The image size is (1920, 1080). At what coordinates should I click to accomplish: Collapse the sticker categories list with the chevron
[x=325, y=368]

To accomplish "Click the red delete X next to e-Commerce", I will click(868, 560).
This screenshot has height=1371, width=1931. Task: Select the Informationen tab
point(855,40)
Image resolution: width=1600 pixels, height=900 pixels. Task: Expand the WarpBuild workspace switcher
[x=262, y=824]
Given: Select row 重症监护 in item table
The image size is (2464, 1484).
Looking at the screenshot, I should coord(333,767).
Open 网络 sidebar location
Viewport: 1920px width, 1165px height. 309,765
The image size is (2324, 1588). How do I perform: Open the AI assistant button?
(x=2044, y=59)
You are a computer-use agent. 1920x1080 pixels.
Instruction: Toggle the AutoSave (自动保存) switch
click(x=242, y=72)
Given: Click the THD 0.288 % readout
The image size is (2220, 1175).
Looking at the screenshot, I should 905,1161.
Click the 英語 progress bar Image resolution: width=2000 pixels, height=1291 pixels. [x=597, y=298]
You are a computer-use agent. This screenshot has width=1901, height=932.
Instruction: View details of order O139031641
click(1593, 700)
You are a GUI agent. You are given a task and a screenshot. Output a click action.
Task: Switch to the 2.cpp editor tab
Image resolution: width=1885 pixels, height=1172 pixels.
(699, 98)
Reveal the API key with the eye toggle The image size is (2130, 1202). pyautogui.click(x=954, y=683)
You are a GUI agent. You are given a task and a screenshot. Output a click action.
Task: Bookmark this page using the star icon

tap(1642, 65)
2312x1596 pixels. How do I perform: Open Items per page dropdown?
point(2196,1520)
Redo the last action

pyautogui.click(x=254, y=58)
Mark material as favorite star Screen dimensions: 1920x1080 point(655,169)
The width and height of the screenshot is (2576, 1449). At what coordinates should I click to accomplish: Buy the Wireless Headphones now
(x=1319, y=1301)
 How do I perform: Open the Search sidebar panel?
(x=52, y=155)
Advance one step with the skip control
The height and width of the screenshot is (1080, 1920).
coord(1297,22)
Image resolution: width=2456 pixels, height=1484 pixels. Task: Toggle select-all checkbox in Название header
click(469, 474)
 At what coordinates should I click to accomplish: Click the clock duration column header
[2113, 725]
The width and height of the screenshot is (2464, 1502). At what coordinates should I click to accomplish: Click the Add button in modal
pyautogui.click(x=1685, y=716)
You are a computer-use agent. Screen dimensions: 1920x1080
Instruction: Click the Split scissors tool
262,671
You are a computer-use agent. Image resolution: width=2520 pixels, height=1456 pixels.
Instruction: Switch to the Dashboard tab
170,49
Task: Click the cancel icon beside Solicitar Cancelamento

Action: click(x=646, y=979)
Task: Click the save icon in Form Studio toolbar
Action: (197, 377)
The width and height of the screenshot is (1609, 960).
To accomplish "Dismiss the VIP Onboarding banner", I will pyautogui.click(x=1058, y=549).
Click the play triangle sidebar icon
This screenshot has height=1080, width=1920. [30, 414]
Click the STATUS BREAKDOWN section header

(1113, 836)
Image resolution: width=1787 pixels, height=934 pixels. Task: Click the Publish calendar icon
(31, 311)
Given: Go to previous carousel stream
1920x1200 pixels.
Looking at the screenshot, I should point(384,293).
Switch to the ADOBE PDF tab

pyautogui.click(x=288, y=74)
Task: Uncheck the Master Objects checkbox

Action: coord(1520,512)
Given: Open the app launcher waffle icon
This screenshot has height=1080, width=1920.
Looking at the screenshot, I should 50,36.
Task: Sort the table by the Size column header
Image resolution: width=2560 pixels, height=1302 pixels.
—————
**Task requirements:**
Your response should consist of the data above, duplicated exactly.

**Answer to the problem:**
The image size is (1920, 1080). At what coordinates should I click to accomplish: Collapse the sticker categories list with the chevron
[x=325, y=368]

To accomplish "Click the red delete X next to e-Commerce", I will click(868, 560).
This screenshot has height=1371, width=1931. Task: Select the Informationen tab
point(855,40)
Image resolution: width=1600 pixels, height=900 pixels. Task: Expand the WarpBuild workspace switcher
[x=262, y=824]
Given: Select row 重症监护 in item table
The image size is (2464, 1484).
Looking at the screenshot, I should coord(333,767).
Open 网络 sidebar location
Viewport: 1920px width, 1165px height. 309,765
The image size is (2324, 1588). How do I perform: Open the AI assistant button?
(x=2044, y=59)
You are a computer-use agent. 1920x1080 pixels.
Instruction: Toggle the AutoSave (自动保存) switch
click(x=242, y=72)
Given: Click the THD 0.288 % readout
The image size is (2220, 1175).
Looking at the screenshot, I should 905,1161.
Click the 英語 progress bar Image resolution: width=2000 pixels, height=1291 pixels. [x=597, y=298]
You are a computer-use agent. This screenshot has width=1901, height=932.
Instruction: View details of order O139031641
click(1593, 700)
You are a GUI agent. You are given a task and a screenshot. Output a click action.
Task: Switch to the 2.cpp editor tab
Image resolution: width=1885 pixels, height=1172 pixels.
(699, 98)
Reveal the API key with the eye toggle The image size is (2130, 1202). pyautogui.click(x=954, y=683)
You are a GUI agent. You are given a task and a screenshot. Output a click action.
Task: Bookmark this page using the star icon

tap(1642, 65)
2312x1596 pixels. How do I perform: Open Items per page dropdown?
point(2196,1520)
Redo the last action

pyautogui.click(x=254, y=58)
Mark material as favorite star Screen dimensions: 1920x1080 point(655,169)
The width and height of the screenshot is (2576, 1449). At what coordinates should I click to accomplish: Buy the Wireless Headphones now
(x=1319, y=1301)
 How do I perform: Open the Search sidebar panel?
(x=52, y=155)
Advance one step with the skip control
The height and width of the screenshot is (1080, 1920).
coord(1297,22)
Image resolution: width=2456 pixels, height=1484 pixels. Task: Toggle select-all checkbox in Название header
click(469, 474)
 At what coordinates should I click to accomplish: Click the clock duration column header
[2113, 725]
The width and height of the screenshot is (2464, 1502). At what coordinates should I click to accomplish: Click the Add button in modal
pyautogui.click(x=1685, y=716)
You are a computer-use agent. Screen dimensions: 1920x1080
Instruction: Click the Split scissors tool
262,671
You are a computer-use agent. Image resolution: width=2520 pixels, height=1456 pixels.
Instruction: Switch to the Dashboard tab
170,49
Task: Click the cancel icon beside Solicitar Cancelamento

Action: click(x=646, y=979)
Task: Click the save icon in Form Studio toolbar
Action: (197, 377)
The width and height of the screenshot is (1609, 960).
To accomplish "Dismiss the VIP Onboarding banner", I will pyautogui.click(x=1058, y=549).
Click the play triangle sidebar icon
This screenshot has height=1080, width=1920. [30, 414]
Click the STATUS BREAKDOWN section header

(1113, 836)
Image resolution: width=1787 pixels, height=934 pixels. Task: Click the Publish calendar icon
(31, 311)
Given: Go to previous carousel stream
1920x1200 pixels.
Looking at the screenshot, I should point(384,293).
Switch to the ADOBE PDF tab

pyautogui.click(x=288, y=74)
Task: Uncheck the Master Objects checkbox

Action: coord(1520,512)
Given: Open the app launcher waffle icon
This screenshot has height=1080, width=1920.
Looking at the screenshot, I should 50,36.
Task: Sort the table by the Size column header
Image resolution: width=2560 pixels, height=1302 pixels.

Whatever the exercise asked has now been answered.